### INSTRUCTIONS FOR THE TASK
Which lines of the records contain "with"? Collect every one of them.

### EXTRACTED ENTRIES
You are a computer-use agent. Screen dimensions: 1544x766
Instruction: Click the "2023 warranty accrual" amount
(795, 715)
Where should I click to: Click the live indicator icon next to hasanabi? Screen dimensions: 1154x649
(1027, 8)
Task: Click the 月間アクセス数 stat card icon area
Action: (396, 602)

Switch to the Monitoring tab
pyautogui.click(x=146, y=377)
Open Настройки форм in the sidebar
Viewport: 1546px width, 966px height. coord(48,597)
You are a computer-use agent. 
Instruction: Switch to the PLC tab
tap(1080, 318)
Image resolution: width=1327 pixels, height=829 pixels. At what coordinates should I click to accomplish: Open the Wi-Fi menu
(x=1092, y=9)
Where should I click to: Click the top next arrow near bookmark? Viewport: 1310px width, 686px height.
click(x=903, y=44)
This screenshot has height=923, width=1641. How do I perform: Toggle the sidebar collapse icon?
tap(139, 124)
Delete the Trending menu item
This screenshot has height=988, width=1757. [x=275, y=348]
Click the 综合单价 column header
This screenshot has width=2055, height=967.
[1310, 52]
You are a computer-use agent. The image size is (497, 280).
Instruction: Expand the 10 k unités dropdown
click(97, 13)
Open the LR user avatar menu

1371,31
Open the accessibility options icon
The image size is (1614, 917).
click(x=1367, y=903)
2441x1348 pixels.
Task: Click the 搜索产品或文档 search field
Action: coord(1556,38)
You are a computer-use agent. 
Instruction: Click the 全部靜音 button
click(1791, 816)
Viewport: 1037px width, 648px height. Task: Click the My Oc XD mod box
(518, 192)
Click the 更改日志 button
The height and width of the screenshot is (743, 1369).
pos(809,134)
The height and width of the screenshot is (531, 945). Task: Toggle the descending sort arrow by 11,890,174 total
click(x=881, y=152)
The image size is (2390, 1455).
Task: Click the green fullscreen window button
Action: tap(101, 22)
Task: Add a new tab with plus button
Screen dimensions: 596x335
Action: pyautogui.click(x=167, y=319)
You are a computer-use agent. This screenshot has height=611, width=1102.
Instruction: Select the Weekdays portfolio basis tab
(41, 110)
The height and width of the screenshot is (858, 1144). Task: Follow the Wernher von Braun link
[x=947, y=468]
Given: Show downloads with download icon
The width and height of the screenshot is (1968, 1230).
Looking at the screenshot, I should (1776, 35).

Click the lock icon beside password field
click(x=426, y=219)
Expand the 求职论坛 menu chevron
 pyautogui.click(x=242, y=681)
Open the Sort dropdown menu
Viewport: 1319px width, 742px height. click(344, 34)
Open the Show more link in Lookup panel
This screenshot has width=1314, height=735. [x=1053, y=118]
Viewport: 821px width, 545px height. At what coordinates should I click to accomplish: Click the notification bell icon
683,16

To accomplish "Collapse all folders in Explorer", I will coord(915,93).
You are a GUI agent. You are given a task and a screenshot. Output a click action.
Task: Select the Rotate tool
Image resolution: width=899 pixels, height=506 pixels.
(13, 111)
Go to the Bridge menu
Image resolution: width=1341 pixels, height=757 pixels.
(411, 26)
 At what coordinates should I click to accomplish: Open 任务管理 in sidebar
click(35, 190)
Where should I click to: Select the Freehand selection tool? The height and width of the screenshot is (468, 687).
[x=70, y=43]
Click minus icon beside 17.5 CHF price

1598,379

### ANSWER
Task: Add a new tab with plus button
Given: Show downloads with download icon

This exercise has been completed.